次日,魚娘和沈思安先去李家和李大成他們拜別,此去京城很可能數年都不會再見面,不止是陳氏流眼淚,顧氏和王氏也都紅了眼眶。
王氏不舍道“你大哥一家都在京城,記得多和他們走動走動,初到京城人生地不熟的,有個親人在旁邊幫襯著會順利些。”
魚娘即將離開云陽縣,心中的不舍不比任何人少,“伯娘你放心吧,有事我一定會去找大哥。”
“哎哎,還有這個,這是我給綾羅肚子里的孩子做的衣服,我這也去不了京城,她生孩子我都不能去照顧一下,你說這”
王氏遞給魚娘一個裝的鼓囊囊的包裹,雖都是衣服,拎起來卻有幾分重量,可見里面塞的東西有多少,魚娘把包裹抱在懷中,免得拎不動掉了下去。沈思安在旁邊,順勢接過了包裹。
遞好了包裹,王氏還有話要說“還有,你告訴二牛千萬別分心,一定要跟著大牛和思安好好學,不然回來我饒不了他。”
魚娘道“伯娘你就放心吧,二哥的性子早改了。”
陳氏叮囑完了還有顧氏,李叔河一家沒有人在京城,顧氏只道讓魚娘在外多保重自己,“嬸娘知道你聰明,什么事都不肯服輸,可在外面不比家里,該低頭就低頭,千萬別逞強。”
雖不知為何自己會給顧氏留下一個不服輸的印象,魚娘還是點頭應是,“嬸娘我都知道了,萬事有思安在,我不會逞強的。”
顧氏欣慰笑道“我不擔心思安,我就擔心你,你肯聽他的話就好。這是我給你和大牛帶的東西,拿著別嫌少。”
又一個大包裹遞過來,接過來胳膊瞬間沉了幾分,魚娘順手把它塞到了沈思安的懷里。
“嬸娘,這哪里是少分明是太多了。伯娘一個包裹你一個包裹,非把拉車的馬給累壞不可。”
劉氏不耐煩道“給你你就收著,都是他們的一番心意。”
自分家后,劉氏身上沒了擔子,每天不是去找劉大舅母和劉二舅母嘮嗑,就是去外面的寺廟求神拜佛,興許是神佛保佑,她直來直去暴躁的性子軟和了不少,至少對著魚娘偶爾能有一兩個笑臉了。
魚娘又走到李大成面前,輕喚了一聲“爺爺”。
李大成的臉上帶著一如既往的溫和笑意,抬手輕輕拍了拍她的肩膀,傷感道“我們魚娘長大了,以后要有自己的家了”
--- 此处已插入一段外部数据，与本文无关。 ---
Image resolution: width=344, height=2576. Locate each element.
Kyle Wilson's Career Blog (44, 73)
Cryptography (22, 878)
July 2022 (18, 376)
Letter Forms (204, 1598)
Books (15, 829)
李大成越說心里越不是滋味,魚娘在他身邊長大,又聰慧又懂事,這么多子孫輩中,只有魚娘最得他的心意。一下子幾年不見面,連個書信都難以送到,任誰都高興不起來。
魚娘強顏歡笑“爺爺我走了,你記得照顧好自己的身體。”
李大成轉過身擺擺手,“走吧走吧,你們長大了都要走遠的。”
馬車離開了云陽縣城后,魚娘心里還是難受得厲害,爺爺今年滿六十了,她這一走見面的機會就少了。
沈思安拉住魚娘的手,“等從翰林院出來后,我走動走動,看能不能外放到南邊當個地方官,屆時離云陽縣城近一些,回家會容易許多。”
魚娘勉強一笑,點點頭,轉而問道“當初離開云陽的時候,你在想什么”
沈思安坐在她的旁邊,平和道“沒想什么,只想著要一鼓作氣考上進士,讓我的祖父和父母在九泉之下能夠安心。
“直到祖母病重,我才發現原來這些都是虛的,真正重要的是身邊的人,可惜我明白的太晚了。”
人死不能復生,對祖母的愧疚一直在他心底纏繞不散。
“老師走的時候很安詳。我陪在她身邊直到最后一刻,她對我說,這輩子沒什么可遺憾的了,榮華富貴享夠了,夫妻恩愛和睦,孫子也爭氣。流離失所是受了一些苦,可是又遇到了昔日的故人,上天待她不薄。”
沈思安緊緊抱住魚娘,啞聲道“我身邊只有你了。”
離開云陽縣城到安陵后沒有停留太久,找人合租了一條渡船后魚娘和沈思安便準備過蘭江了。
天空蔚藍蔚藍的,飄著朵朵白云,陽光灑在江面上波光閃閃,魚娘站在甲板上欣賞著美景,感慨道“逃荒到安陵后我足有十年沒去過蘭江以北了,江南江北看上去還是那個樣子。”